# PO4 Lamotte or hach kit recommendations



## IUnknown (Feb 24, 2004)

What model number Hach kit should I get to measure PO4? Has anyone used the Lamotte PO4 kit? What is a AccuVac Kit?
Hach.com


----------



## ShaneSmith (Feb 15, 2004)

I use Lamotte co2 nitrate and po4 test kits. All pretty good. Go by color comparison on No3 and Po4. Easy to follow instructions. If you have good eyes they are accurate.


----------



## IUnknown (Feb 24, 2004)

The problem I have with the No3 kit is the colors for 1 and 2 look the same. The hach kit looks better, so I am going to try that one next time around. I guess with the lamotte PO4's range of 0-2ppm, the color should be easier to figure out?


----------



## Cavan Allen (Jul 22, 2004)

When I first got my Lamotte nitrate kit, 1 and 2 *were* the same. Either that or they were reversed. I can't really remember. I know because I compared my comparitor to a friend's.
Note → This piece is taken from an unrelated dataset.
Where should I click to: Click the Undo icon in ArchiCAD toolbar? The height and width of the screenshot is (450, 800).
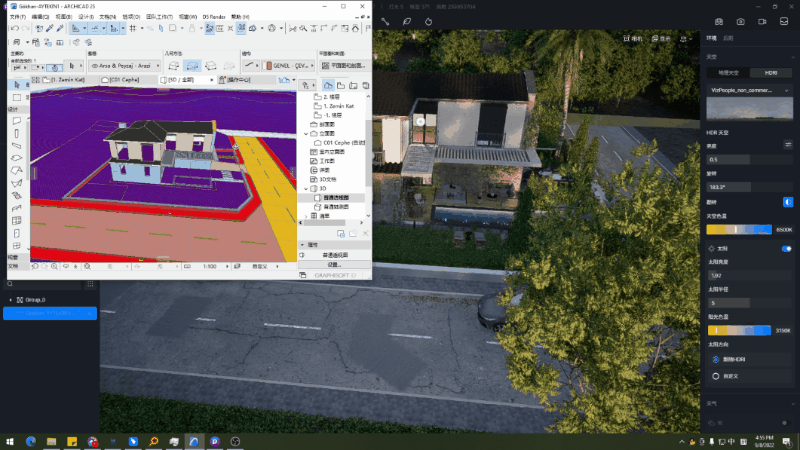click(14, 28)
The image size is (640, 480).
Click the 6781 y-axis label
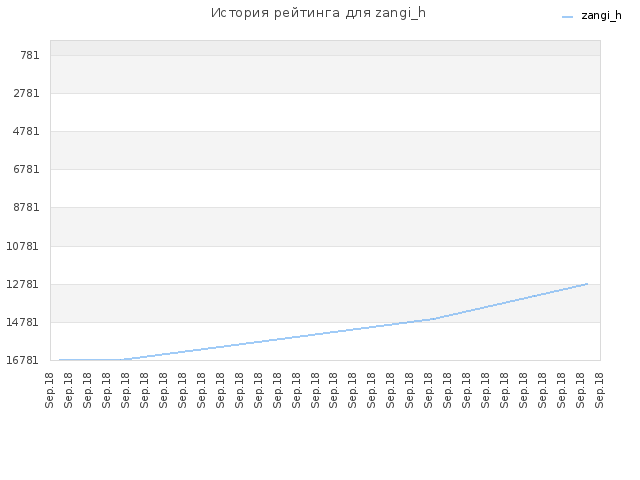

Anyway, Lamotte sent me a new one without any problem, but I suppose it's always possible that it has happened to others from time to time. 1 and 2 look different enough on the the one I have now.


----------



## Laith (Sep 4, 2004)

Out of curiousity, how much did you people pay for your LaMotte kits?

I finally managed to track down a LaMotte distributor here in Europe and he's quoting me EUR 62 (US$70) for the Nitrate kit, EUR 93 (US$107) for the phosphate kit and EUR 108 (US$125) for the Fe kit.

Are these prices normal for the LaMotte kits? I knew they were supposed to be expensive as they are said to be very good, but this much?


----------



## IUnknown (Feb 24, 2004)

http://www.reefsplendor.com/pages/lamotte/lamotte.1.html
you can get the kits direct from lamotte. You just have to call them to place the order.


----------



## Laith (Sep 4, 2004)

I tried LaMotte directly and they sent me to their European distributor who gave me those prices...


----------



## david lim (Mar 30, 2004)

Got my lamotte n03- kit off ebay for $30. I also got a used Hach Fe++ kit from the last AGA meeting for $10 . But anyway I would keep a lookout on ebay.


----------



## ShaneSmith (Feb 15, 2004)

They half a shelf life. Have yours expired?


----------



## IUnknown (Feb 24, 2004)

good prices,
http://www.aquasales.com/cgi-bin/SoftCart.exe/asstore/lmtestkit.html?L+aquasale+kejr6020+1103922761


----------